[Opening TEXT SHOWN section]


(2)Javelin had not established that money had in fact been advanced under the Loan Agreement with Great Southern Finance.  Accordingly, it had failed to prove the Javelin Loan Balance.  The defendant acknowledged that there was some evidence of a loan balance, but not the best evidence.  He contended that the business records exhibited by Javelin’s solicitor to her affidavit were inadequate and ought to be rejected.

(3)Javelin had not been joined as a defendant in the wine grape proceeding, and therefore had no legitimate role as a participant in the settlement of the proceeding relating to the wine grape loan agreement.  Consequently, Javelin had no right to bring a claim under the Deed in respect of that loan.

  1. Under the Sale of Debt Agreement, the right title and interest in the assigned debts passed to Javelin on the Assignment Date.  Its right to sue did not depend upon proof that it paid the purchase price for the debts.  In any event, under clause 4.1.4 of the Deed, ‘all Group Members’ acknowledged and admitted the validity and enforceability of their loan deeds.  Subject to establishing the loan balance, Javelin claimed to be entitled to rely upon the consent of each Group Members under clause 5.18.3 to move for judgment.

[Closing TEXT SHOWN section]
[Opening RECORDS SUPPLIED section]

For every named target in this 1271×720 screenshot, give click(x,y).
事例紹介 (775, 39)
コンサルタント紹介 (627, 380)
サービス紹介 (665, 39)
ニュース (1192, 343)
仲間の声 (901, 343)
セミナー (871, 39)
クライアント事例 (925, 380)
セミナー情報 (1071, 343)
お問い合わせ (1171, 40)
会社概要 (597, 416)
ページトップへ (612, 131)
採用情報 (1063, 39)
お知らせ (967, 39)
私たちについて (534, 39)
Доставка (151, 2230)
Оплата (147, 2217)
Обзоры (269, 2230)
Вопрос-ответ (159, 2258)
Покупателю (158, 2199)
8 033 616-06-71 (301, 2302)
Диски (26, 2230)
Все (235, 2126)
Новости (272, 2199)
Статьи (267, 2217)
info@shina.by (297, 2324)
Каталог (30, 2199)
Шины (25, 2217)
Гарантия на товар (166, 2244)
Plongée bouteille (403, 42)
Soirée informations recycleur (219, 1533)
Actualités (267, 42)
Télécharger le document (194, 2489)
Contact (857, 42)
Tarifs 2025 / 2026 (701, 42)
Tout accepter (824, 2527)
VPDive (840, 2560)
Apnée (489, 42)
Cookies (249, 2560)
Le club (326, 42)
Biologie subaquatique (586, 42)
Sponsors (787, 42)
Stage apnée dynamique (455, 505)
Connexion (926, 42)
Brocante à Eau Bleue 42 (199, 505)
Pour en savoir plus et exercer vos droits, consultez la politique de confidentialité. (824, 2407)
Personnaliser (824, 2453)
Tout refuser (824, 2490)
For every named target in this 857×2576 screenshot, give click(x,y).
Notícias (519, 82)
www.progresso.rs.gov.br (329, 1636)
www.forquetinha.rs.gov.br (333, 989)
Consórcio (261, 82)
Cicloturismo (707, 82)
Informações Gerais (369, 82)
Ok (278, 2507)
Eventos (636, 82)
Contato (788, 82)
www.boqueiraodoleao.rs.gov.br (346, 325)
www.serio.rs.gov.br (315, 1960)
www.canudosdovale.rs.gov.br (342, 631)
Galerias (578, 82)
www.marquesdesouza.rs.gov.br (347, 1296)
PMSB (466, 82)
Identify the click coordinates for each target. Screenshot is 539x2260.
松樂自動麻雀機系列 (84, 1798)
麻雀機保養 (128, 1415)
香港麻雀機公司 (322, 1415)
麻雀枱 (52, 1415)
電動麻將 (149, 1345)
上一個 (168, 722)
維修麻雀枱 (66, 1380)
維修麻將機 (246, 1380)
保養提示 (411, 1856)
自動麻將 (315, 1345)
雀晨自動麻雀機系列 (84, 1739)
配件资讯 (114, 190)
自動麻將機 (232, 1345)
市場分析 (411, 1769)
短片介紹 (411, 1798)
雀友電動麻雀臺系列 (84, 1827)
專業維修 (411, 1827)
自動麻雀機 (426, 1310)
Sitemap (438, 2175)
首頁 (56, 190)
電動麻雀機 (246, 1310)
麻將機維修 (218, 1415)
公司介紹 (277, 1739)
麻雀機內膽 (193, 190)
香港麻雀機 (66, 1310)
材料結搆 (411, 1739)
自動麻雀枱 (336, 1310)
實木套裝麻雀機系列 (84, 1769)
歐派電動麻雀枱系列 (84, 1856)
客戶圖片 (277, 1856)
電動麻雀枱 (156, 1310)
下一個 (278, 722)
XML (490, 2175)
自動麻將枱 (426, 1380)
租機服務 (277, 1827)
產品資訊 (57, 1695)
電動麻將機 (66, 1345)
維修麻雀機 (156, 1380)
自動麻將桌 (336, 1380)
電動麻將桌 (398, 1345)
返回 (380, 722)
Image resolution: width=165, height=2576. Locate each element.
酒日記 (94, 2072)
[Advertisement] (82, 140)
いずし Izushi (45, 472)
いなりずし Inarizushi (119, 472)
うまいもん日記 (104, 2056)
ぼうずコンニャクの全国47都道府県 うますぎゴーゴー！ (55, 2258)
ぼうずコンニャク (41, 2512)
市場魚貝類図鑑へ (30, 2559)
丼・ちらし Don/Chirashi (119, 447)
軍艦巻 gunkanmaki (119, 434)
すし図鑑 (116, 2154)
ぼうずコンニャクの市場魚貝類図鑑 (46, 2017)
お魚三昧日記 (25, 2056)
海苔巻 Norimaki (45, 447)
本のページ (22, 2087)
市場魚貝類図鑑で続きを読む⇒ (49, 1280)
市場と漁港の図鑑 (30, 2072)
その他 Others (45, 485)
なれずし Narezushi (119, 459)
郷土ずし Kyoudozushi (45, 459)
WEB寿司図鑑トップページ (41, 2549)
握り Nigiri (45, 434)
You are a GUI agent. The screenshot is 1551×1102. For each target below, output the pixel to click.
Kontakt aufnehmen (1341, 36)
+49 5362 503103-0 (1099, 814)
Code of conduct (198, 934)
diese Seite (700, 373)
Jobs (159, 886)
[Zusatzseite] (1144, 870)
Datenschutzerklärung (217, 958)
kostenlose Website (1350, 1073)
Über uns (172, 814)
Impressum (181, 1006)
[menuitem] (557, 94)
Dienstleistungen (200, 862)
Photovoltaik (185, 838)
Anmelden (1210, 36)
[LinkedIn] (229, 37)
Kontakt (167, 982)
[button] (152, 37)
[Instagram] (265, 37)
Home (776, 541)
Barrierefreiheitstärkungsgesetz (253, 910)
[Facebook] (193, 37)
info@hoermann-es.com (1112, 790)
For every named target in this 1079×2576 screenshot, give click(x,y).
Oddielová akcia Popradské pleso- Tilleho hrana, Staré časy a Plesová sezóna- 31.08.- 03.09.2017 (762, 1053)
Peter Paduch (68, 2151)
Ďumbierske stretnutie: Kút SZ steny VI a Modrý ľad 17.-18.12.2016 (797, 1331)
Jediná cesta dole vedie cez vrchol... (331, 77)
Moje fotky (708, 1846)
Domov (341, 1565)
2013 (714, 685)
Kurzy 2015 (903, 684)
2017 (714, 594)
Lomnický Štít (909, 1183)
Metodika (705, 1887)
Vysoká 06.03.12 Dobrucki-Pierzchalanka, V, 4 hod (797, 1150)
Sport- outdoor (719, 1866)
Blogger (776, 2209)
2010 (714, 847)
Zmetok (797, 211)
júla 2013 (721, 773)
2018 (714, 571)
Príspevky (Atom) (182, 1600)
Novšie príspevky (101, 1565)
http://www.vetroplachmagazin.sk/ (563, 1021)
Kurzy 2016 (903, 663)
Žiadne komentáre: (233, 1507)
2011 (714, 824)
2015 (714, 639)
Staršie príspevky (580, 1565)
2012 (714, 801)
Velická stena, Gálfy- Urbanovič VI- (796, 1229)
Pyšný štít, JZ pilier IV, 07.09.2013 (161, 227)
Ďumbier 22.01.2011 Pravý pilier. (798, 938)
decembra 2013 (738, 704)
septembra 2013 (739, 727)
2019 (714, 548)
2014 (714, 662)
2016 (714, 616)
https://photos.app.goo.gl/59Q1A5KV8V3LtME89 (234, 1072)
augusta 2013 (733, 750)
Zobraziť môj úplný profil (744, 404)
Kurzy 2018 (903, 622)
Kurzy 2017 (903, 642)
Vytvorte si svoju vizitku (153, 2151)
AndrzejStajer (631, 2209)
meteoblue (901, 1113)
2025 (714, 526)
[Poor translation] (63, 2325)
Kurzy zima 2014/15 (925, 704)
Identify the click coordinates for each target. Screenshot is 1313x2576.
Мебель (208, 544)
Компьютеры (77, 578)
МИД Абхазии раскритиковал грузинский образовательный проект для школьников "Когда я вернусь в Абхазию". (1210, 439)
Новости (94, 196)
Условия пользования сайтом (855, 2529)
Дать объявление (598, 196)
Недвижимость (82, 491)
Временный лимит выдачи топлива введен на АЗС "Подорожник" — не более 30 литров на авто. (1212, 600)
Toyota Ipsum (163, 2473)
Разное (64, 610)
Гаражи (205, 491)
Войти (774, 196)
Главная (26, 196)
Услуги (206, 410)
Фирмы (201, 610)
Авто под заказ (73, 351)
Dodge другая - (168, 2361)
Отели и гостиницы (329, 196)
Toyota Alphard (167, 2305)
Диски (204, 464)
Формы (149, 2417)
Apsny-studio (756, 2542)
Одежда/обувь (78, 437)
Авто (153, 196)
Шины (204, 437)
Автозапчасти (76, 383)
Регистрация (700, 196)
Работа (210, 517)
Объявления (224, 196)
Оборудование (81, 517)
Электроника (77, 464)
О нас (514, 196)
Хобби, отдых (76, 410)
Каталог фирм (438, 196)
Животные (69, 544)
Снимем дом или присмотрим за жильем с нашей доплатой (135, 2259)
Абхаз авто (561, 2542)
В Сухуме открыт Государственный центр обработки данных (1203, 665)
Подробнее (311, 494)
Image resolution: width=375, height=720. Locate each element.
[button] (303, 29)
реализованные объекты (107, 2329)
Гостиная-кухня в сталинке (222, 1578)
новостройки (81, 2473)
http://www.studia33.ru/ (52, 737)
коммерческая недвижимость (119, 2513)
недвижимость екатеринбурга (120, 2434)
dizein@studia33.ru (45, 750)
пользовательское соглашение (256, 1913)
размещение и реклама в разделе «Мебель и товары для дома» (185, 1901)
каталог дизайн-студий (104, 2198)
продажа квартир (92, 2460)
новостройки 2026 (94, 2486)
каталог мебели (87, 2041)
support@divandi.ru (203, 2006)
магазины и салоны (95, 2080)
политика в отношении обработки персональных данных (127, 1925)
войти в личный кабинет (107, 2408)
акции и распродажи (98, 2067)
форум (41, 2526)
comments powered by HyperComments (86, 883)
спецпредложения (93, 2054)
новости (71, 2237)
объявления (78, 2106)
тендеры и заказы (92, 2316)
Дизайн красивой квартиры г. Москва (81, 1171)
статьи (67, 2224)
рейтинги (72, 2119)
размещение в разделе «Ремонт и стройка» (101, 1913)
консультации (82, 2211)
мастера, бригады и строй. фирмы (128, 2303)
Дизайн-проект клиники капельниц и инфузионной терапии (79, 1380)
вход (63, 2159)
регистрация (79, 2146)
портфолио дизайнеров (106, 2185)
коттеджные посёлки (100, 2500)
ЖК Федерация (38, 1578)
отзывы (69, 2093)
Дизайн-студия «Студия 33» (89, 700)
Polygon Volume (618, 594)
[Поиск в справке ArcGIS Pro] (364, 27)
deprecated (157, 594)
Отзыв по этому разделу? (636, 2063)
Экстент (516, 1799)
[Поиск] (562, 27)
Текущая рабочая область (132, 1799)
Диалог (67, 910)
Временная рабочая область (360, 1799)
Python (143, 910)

[Closing RECORDS SUPPLIED section]

* _WHAT IS REQUIRED_: Write out the stretch of the Javelin loan text from "1. Under the" through "move for judgment.", word for word.

* _OUTPUT OF THE TASK_:
1. Under the Sale of Debt Agreement, the right title and interest in the assigned debts passed to Javelin on the Assignment Date.  Its right to sue did not depend upon proof that it paid the purchase price for the debts.  In any event, under clause 4.1.4 of the Deed, ‘all Group Members’ acknowledged and admitted the validity and enforceability of their loan deeds.  Subject to establishing the loan balance, Javelin claimed to be entitled to rely upon the consent of each Group Members under clause 5.18.3 to move for judgment.